In the 1600s, there were an estimated 250,000 giant tortoises on the islands of the Galapagos archipelago. Indeed, around 1535, Bishop Tomás de Berlanga christened the islands, Galapagos, an archaic Spanish word for turtle or tortoise. By the 1970s, the number had dropped to only around 3,000, accompanied by predictions of the extinction of the tortoises which had given the islands their name.
The Galapagos islands are relatively isolated, straddling the equator, about 500 miles from the coast of South America in the Pacific Ocean. Their isolation resulted in a large number of endemic species, which Charles Darwin studied during the second voyage of HMS Beagle. When he visited the islands in 1835, there were 15 distinct species of tortoise on the various islands of the Galapagos. Only 10 species survive today.

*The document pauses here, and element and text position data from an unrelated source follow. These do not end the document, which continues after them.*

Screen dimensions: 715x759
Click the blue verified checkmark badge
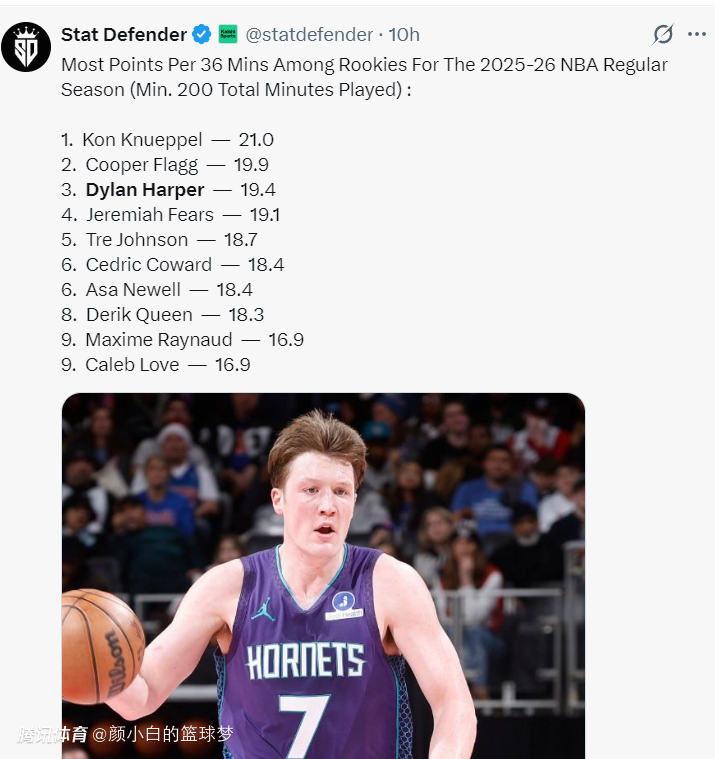click(x=201, y=34)
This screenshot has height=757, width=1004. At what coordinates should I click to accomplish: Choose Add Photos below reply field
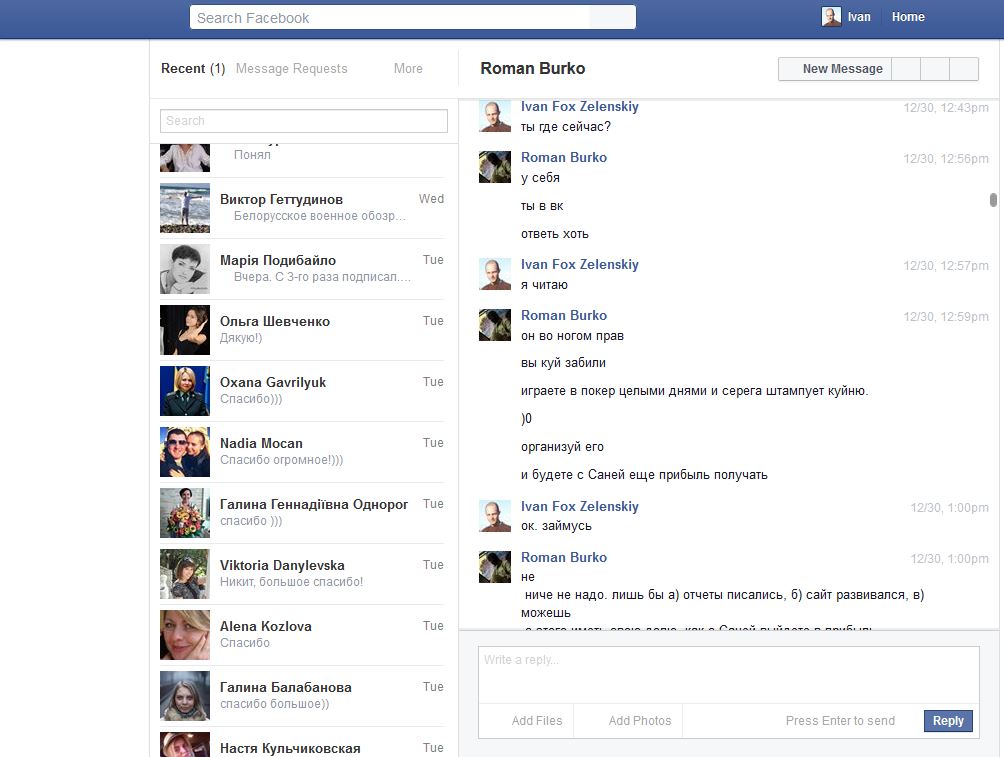pos(639,721)
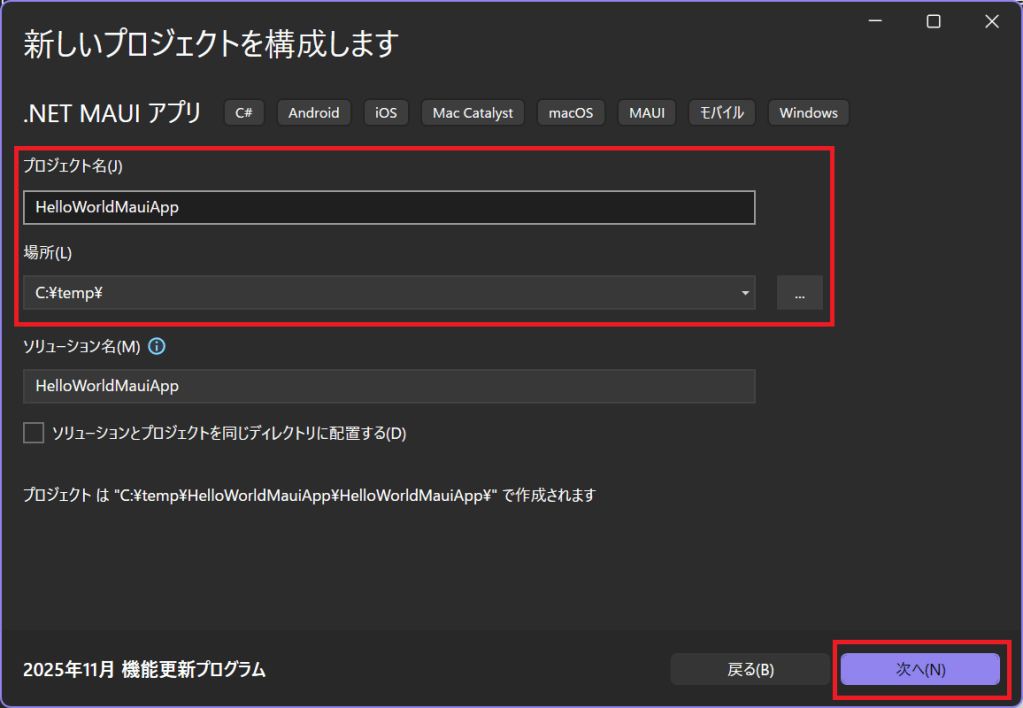Open folder browser with the ... button

point(799,293)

The islands themselves are relatively arid, generally without good supplies of water or wood. They were however close to the sperm whaling grounds. Whalers passing by were attracted by the tortoises as a supply of fresh meat. A 450 pound Galapagos giant tortoise could live for a year lashed to the deck of a whaling ship, without food or water. Between 1784 and 1860, whalers took more than 100,000 tortoises from the islands. Several species of tortoise on various islands became extinct.
Almost worse than the tortoises the whalers carried off were what they left behind. Rats, goats, and cats preyed on the eggs and hatchlings of tortoise and birds. When the predation by whalers ended, the rats, in particular, continued to eat eggs and attack young tortoises. When the Charles Darwin Research Station Center and other environmental groups began an aggressive tortoise hatching program, they had to raise the young tortoises for several years before returning them to their respective islands, so that they were large enough to defend themselves against the rats. Unless the rats could be eradicated, any tortoises hatched on the islands would be at serious risk.
In 2012, the Galapagos National Park launched Project Pinzón, an ambitious initiative to rid Pinzón island of rats once and for all. The plan: to helicopter in 40 tons of poisoned rat bait and disperse it around the island. The poison was specifically designed to target rodents without killing birds or other wildlife on the island. By December of 2012, the island was declared rat free. Efforts are now underway to eradicate the rodents on larger islands in the archipelago.
From a low of around 3,000, the tortoise hatching programs have increased the number of tortoises on the islands to close to 20,000. If the success of hatching baby tortoises on Pinzón island can be replicated on the other islands in the Galapagos, the giant tortoises may once again have a sustainable future.